═══ Teks yang Dikaji ═══

Banda Aceh (Waspada Aceh) – Tak banyak yang tahu, deretan pohon besar yang menaungi Jalan Tgk Imum Lueng Bata hingga Simpang Surabaya ternyata lahir dari tangan seorang lelaki paruh baya: M. Khudri.
Di usia 60-an, ia masih setia merawat tanaman, meski lapaknya kini hanya seluas 10 meter di tepi jalan.
Dulu sebelum tsunami 2004, kawasan ini dikenal sebagai sentra penjualan bunga. Khudri bersama ayah angkatnya mengisi tepi jalan dengan deretan tanaman warna-warni.
“Dulu, sepanjang jalan ini seperti taman berjalan. Orang lewat, pasti singgah,” kenangnya saat ditemui Waspada Aceh, Minggu (10/8/2025).
Ketika ayah angkatnya wafat, dan Khudri melanjutkan usaha itu seorang diri, di lahan yang kini tinggal 10 meter.
“Kalau lewat sini, lihat pohon-pohon besar di pinggir jalan, itu saya yang tanam waktu kerja sama dengan wali kota,” ujarnya sambil menunjuk deretan batang tua yang kokoh berdiri.
Meski begitu, semangatnya tidak pernah kering. Ia tak hanya menjual tanaman berbagai jenis, mulai dari Kanaka atau Pedang-Pedangan yang tetap jadi buruan pencinta tanaman.
Kini, di depan kantor JNE selain menjual tanaman, dia juga membuka bengkel kecil, menjual minyak, dan jajanan. Semua itu ia lakukan sambil menjaga hobi yang ia sebut sebagai “terapi hati”: menanam.

═══ Data yang Diberikan ═══

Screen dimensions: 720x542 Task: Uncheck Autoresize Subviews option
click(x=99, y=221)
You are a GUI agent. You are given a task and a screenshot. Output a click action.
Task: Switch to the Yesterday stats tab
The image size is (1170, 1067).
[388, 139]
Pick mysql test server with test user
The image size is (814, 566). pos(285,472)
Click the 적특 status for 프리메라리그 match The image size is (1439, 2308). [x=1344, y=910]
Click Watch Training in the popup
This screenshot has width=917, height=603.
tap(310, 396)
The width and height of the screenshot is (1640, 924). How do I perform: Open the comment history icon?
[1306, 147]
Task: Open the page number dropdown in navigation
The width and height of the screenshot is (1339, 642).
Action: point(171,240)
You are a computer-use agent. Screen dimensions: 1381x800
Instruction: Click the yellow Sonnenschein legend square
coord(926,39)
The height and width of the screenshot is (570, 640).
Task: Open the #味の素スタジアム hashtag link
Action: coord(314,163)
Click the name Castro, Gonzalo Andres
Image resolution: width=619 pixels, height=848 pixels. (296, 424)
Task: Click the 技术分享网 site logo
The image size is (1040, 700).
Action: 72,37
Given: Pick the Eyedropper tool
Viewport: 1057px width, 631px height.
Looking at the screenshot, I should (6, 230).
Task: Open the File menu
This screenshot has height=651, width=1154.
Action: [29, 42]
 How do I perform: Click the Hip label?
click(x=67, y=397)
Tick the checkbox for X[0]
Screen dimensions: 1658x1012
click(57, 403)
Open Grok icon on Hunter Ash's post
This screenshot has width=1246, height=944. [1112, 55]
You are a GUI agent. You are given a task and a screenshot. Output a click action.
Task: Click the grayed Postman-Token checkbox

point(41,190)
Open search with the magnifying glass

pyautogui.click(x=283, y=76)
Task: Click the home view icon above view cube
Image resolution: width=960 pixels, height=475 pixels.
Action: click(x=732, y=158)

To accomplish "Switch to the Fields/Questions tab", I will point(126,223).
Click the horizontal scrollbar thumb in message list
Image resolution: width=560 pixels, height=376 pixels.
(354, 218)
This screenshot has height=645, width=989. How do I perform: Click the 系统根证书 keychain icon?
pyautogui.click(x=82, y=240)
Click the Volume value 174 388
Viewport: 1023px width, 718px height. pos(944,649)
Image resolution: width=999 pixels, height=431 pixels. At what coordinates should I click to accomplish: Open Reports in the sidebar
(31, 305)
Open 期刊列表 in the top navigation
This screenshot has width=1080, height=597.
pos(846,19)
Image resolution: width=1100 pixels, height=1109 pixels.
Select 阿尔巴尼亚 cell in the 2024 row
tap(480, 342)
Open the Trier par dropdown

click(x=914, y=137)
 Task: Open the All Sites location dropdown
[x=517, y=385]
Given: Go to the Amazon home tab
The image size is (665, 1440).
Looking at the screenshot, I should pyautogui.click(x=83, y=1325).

═══

- Daftar Tugas:
a: Bisakah Anda menuliskan kembali bagian artikel tentang M. Khudri yang dimulai dari "Ketika ayah angkatnya" dan berlanjut sampai "yang kokoh berdiri."?
b: Bisakah Anda meneruskan artikel tentang M. Khudri, dimulai tepat setelah kalimat terakhirnya?
Baris-baris data di atas merupakan bahan tersendiri, terpisah dari artikel tentang M. Khudri.

- Jawaban per Tugas:
a:
Ketika ayah angkatnya wafat, dan Khudri melanjutkan usaha itu seorang diri, di lahan yang kini tinggal 10 meter.
“Kalau lewat sini, lihat pohon-pohon besar di pinggir jalan, itu saya yang tanam waktu kerja sama dengan wali kota,” ujarnya sambil menunjuk deretan batang tua yang kokoh berdiri.

b:
“Bunga mungkin sudah jarang orang cari, tapi tanaman hijau tidak pernah kehilangan penggemarnya,” katanya.
Yang tak banyak orang tahu, pohon-pohon besar yang kini menaungi Jalan Tgk Imum Lueng Bata adalah hasil kerja tangannya.
“Saya tanam waktu ada kerja sama dengan wali kota. Pohon itu saksi saya muda dulu, sekarang tumbuh besar, mungkin umurnya sudah dua dekade,” ujarnya sambil menatap rindang daun yang berayun pelan.
Bagi Khudri, tanaman bukan sekadar barang dagangan. Ia melihatnya sebagai warisan kota.
“Kalau saya tanam hari ini, yang menikmatinya nanti anak cucu kita. Pohon itu seperti doa yang terus tumbuh,” katanya.
Setiap kali ia menyiram pot-pot kecil di lapak sederhana itu, seolah ia sedang menyiram kenangan dan harapan. Di tengah teriknya aspal kota, hijau yang tumbuh dari tangannya menjadi oase kecil—tempat orang mencari teduh, sekaligus menemukan cerita.(*)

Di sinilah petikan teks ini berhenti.